#### TASK DETAILS:
Restate the records exactly. Include all of them.

=== Begin Enclosure ===

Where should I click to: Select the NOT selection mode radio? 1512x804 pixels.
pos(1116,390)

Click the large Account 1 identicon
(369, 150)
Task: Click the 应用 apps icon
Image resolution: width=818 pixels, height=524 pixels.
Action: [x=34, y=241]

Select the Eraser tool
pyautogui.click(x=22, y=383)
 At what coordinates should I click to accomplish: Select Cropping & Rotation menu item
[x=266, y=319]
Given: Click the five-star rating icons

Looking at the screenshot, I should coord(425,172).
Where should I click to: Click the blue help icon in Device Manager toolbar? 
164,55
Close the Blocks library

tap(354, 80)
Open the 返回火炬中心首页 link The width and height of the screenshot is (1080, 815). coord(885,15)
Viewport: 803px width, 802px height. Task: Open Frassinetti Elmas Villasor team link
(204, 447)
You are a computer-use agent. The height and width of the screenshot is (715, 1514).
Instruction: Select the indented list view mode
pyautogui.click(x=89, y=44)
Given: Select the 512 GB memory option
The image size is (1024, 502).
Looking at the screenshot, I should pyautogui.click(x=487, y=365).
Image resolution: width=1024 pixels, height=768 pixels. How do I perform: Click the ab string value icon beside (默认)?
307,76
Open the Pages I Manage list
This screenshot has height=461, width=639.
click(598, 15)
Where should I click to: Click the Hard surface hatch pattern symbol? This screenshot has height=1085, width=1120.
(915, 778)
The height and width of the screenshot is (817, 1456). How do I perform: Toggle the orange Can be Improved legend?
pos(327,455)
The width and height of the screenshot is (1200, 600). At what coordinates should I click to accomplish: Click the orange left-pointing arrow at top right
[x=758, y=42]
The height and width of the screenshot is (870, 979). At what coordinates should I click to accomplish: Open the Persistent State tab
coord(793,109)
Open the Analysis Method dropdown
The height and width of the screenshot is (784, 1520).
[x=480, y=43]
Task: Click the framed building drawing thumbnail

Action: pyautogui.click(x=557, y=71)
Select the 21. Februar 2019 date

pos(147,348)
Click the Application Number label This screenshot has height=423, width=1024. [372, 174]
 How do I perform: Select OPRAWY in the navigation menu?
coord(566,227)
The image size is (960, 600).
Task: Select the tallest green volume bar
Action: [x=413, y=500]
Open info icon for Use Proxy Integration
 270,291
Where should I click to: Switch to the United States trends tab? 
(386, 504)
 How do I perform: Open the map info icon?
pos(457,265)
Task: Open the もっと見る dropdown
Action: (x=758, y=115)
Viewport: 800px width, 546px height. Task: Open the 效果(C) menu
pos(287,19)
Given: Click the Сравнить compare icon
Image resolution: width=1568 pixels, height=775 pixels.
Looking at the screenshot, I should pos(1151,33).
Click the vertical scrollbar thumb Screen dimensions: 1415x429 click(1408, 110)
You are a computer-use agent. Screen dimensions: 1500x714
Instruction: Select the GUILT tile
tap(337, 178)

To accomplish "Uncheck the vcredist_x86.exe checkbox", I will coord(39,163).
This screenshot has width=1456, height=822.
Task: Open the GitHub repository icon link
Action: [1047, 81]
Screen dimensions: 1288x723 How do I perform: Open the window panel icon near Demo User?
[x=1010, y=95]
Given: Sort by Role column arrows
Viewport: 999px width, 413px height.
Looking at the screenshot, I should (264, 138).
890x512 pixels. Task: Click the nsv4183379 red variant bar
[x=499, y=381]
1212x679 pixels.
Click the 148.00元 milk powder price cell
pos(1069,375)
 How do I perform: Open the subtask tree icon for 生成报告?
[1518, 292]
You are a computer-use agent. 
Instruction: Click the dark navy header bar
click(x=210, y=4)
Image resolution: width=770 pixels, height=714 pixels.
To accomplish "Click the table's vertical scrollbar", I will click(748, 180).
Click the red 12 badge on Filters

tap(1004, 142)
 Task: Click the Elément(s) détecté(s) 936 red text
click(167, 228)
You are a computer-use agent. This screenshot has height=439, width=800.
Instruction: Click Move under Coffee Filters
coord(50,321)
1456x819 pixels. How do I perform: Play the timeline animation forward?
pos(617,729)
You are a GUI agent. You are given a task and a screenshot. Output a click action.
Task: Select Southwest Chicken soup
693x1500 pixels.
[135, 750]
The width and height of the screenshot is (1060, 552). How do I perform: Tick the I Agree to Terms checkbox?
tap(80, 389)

=== End Enclosure ===

#### WORKED SOLUTION:
Where should I click to: Select the NOT selection mode radio? 1512x804 pixels.
pos(1116,390)

Click the large Account 1 identicon
(369, 150)
Task: Click the 应用 apps icon
Image resolution: width=818 pixels, height=524 pixels.
Action: [x=34, y=241]

Select the Eraser tool
pyautogui.click(x=22, y=383)
 At what coordinates should I click to accomplish: Select Cropping & Rotation menu item
[x=266, y=319]
Given: Click the five-star rating icons

Looking at the screenshot, I should coord(425,172).
Where should I click to: Click the blue help icon in Device Manager toolbar? 
164,55
Close the Blocks library

tap(354, 80)
Open the 返回火炬中心首页 link The width and height of the screenshot is (1080, 815). coord(885,15)
Viewport: 803px width, 802px height. Task: Open Frassinetti Elmas Villasor team link
(204, 447)
You are a computer-use agent. The height and width of the screenshot is (715, 1514).
Instruction: Select the indented list view mode
pyautogui.click(x=89, y=44)
Given: Select the 512 GB memory option
The image size is (1024, 502).
Looking at the screenshot, I should pyautogui.click(x=487, y=365).
Image resolution: width=1024 pixels, height=768 pixels. How do I perform: Click the ab string value icon beside (默认)?
307,76
Open the Pages I Manage list
This screenshot has height=461, width=639.
click(598, 15)
Where should I click to: Click the Hard surface hatch pattern symbol? This screenshot has height=1085, width=1120.
(915, 778)
The height and width of the screenshot is (817, 1456). How do I perform: Toggle the orange Can be Improved legend?
pos(327,455)
The width and height of the screenshot is (1200, 600). At what coordinates should I click to accomplish: Click the orange left-pointing arrow at top right
[x=758, y=42]
The height and width of the screenshot is (870, 979). At what coordinates should I click to accomplish: Open the Persistent State tab
coord(793,109)
Open the Analysis Method dropdown
The height and width of the screenshot is (784, 1520).
[x=480, y=43]
Task: Click the framed building drawing thumbnail

Action: pyautogui.click(x=557, y=71)
Select the 21. Februar 2019 date

pos(147,348)
Click the Application Number label This screenshot has height=423, width=1024. [372, 174]
 How do I perform: Select OPRAWY in the navigation menu?
coord(566,227)
The image size is (960, 600).
Task: Select the tallest green volume bar
Action: [x=413, y=500]
Open info icon for Use Proxy Integration
 270,291
Where should I click to: Switch to the United States trends tab? 
(386, 504)
 How do I perform: Open the map info icon?
pos(457,265)
Task: Open the もっと見る dropdown
Action: (x=758, y=115)
Viewport: 800px width, 546px height. Task: Open the 效果(C) menu
pos(287,19)
Given: Click the Сравнить compare icon
Image resolution: width=1568 pixels, height=775 pixels.
Looking at the screenshot, I should pos(1151,33).
Click the vertical scrollbar thumb Screen dimensions: 1415x429 click(1408, 110)
You are a computer-use agent. Screen dimensions: 1500x714
Instruction: Select the GUILT tile
tap(337, 178)

To accomplish "Uncheck the vcredist_x86.exe checkbox", I will coord(39,163).
This screenshot has width=1456, height=822.
Task: Open the GitHub repository icon link
Action: [1047, 81]
Screen dimensions: 1288x723 How do I perform: Open the window panel icon near Demo User?
[x=1010, y=95]
Given: Sort by Role column arrows
Viewport: 999px width, 413px height.
Looking at the screenshot, I should (264, 138).
890x512 pixels. Task: Click the nsv4183379 red variant bar
[x=499, y=381]
1212x679 pixels.
Click the 148.00元 milk powder price cell
pos(1069,375)
 How do I perform: Open the subtask tree icon for 生成报告?
[1518, 292]
You are a computer-use agent. 
Instruction: Click the dark navy header bar
click(x=210, y=4)
Image resolution: width=770 pixels, height=714 pixels.
To accomplish "Click the table's vertical scrollbar", I will click(748, 180).
Click the red 12 badge on Filters

tap(1004, 142)
 Task: Click the Elément(s) détecté(s) 936 red text
click(167, 228)
You are a computer-use agent. This screenshot has height=439, width=800.
Instruction: Click Move under Coffee Filters
coord(50,321)
1456x819 pixels. How do I perform: Play the timeline animation forward?
pos(617,729)
You are a GUI agent. You are given a task and a screenshot. Output a click action.
Task: Select Southwest Chicken soup
693x1500 pixels.
[135, 750]
The width and height of the screenshot is (1060, 552). How do I perform: Tick the I Agree to Terms checkbox?
tap(80, 389)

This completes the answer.